- **About this task**: Beneath this line sits some data. Return only its lines from the one holding "Image resolution: width=339" through the one holding "Task: Start encoding with the エンコード icon", inclusive, exactly, with the images removed.

- **The records**:
+===+

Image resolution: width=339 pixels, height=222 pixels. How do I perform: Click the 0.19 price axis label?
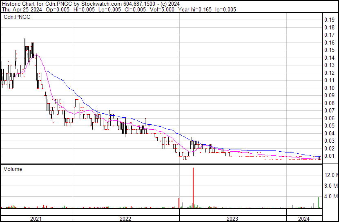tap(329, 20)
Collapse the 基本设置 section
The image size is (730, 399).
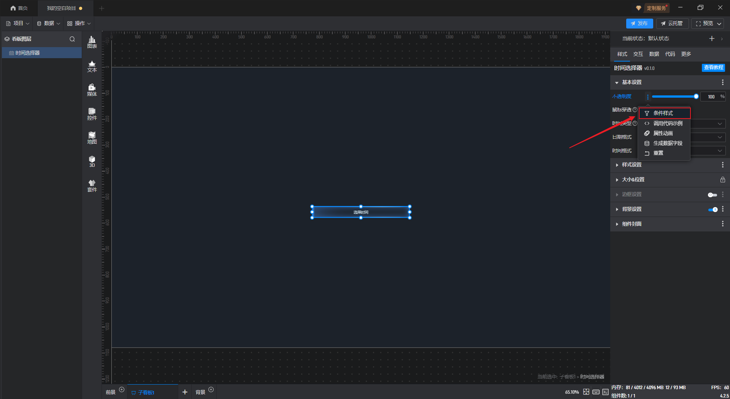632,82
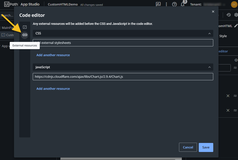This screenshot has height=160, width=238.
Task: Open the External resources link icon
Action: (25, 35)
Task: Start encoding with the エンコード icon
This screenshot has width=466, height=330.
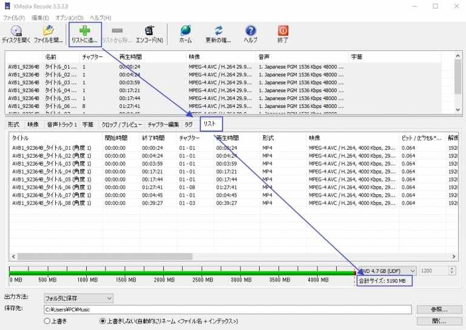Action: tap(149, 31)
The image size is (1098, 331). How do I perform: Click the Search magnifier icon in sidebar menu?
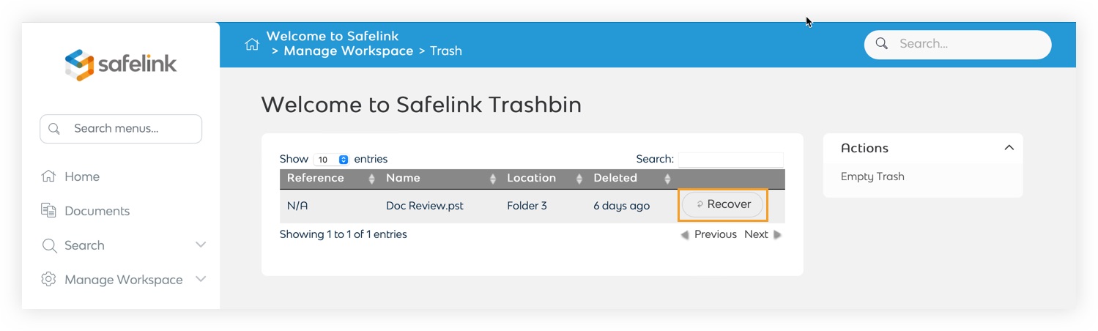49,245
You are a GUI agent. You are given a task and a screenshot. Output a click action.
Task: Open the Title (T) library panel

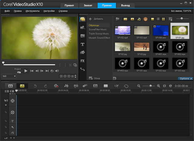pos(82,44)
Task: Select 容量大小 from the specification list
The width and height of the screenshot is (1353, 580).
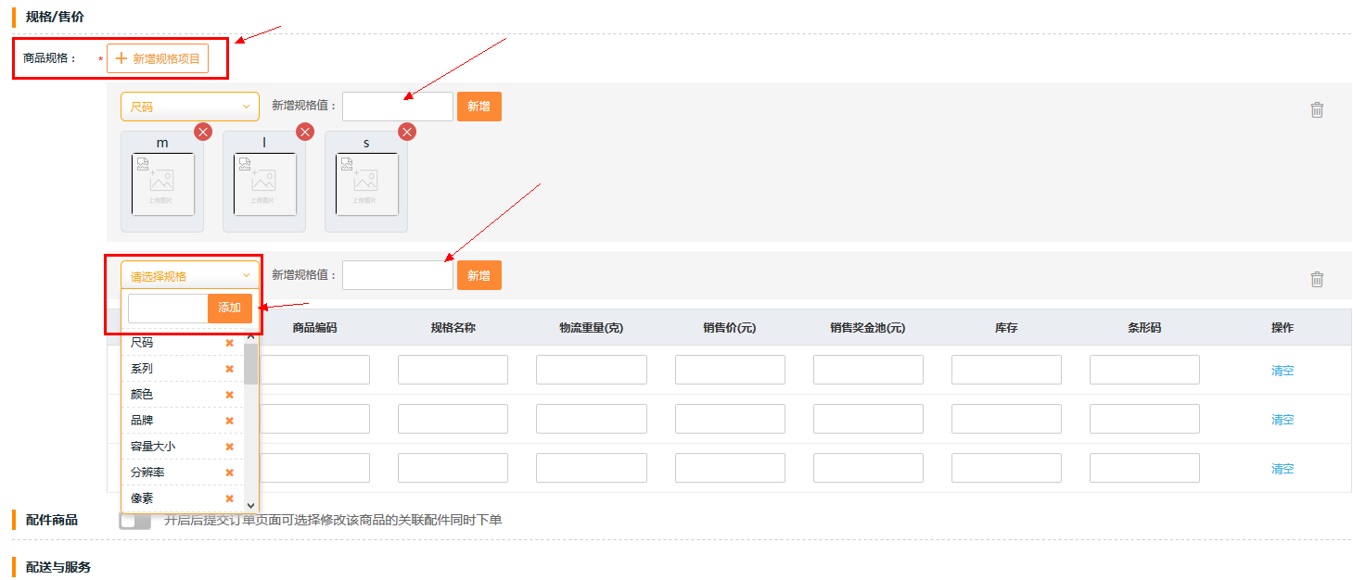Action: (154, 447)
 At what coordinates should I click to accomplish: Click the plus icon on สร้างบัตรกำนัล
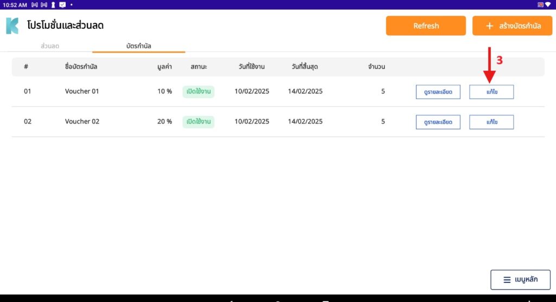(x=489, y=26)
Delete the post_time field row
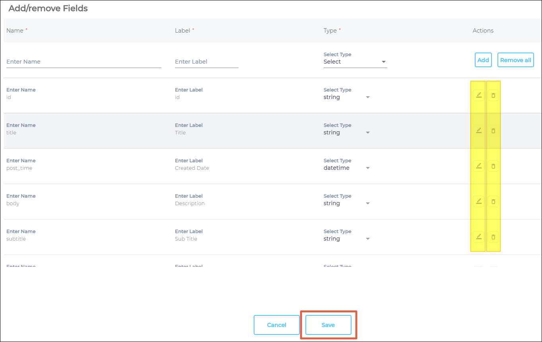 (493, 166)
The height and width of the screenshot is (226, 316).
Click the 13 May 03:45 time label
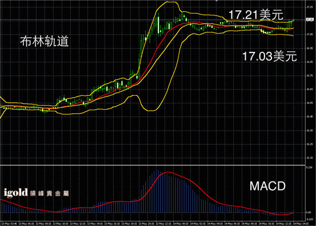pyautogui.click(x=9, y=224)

+===+

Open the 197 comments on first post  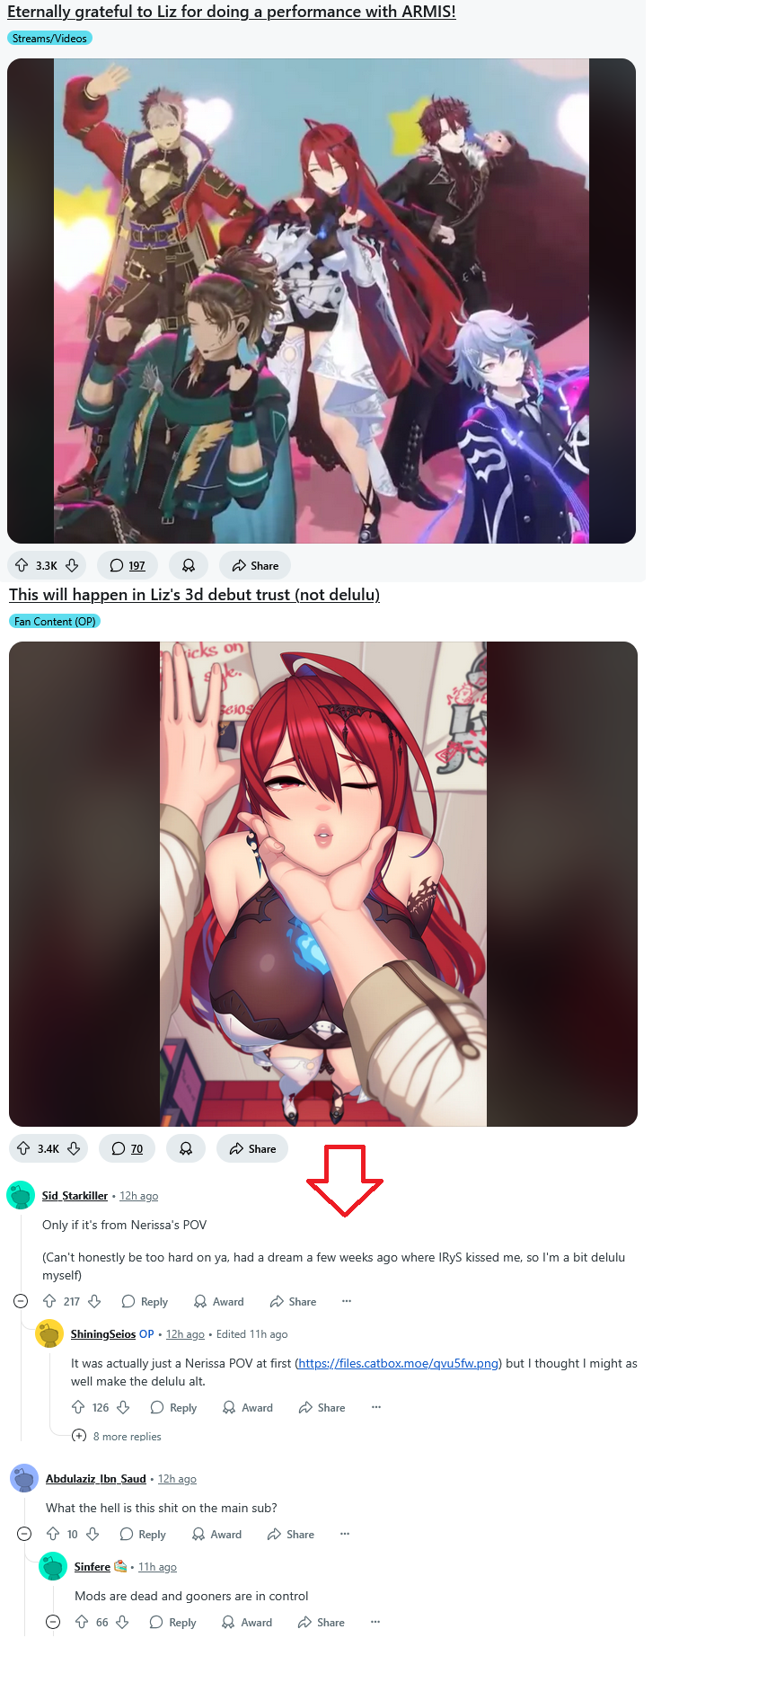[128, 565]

+===+

- **Exercise result**:
Image resolution: width=339 pixels, height=222 pixels. How do I perform: Click the 0.19 price axis label?
tap(329, 20)
Collapse the 基本设置 section
The image size is (730, 399).
632,82
This screenshot has height=160, width=238.
Task: Open the External resources link icon
Action: (25, 35)
Task: Start encoding with the エンコード icon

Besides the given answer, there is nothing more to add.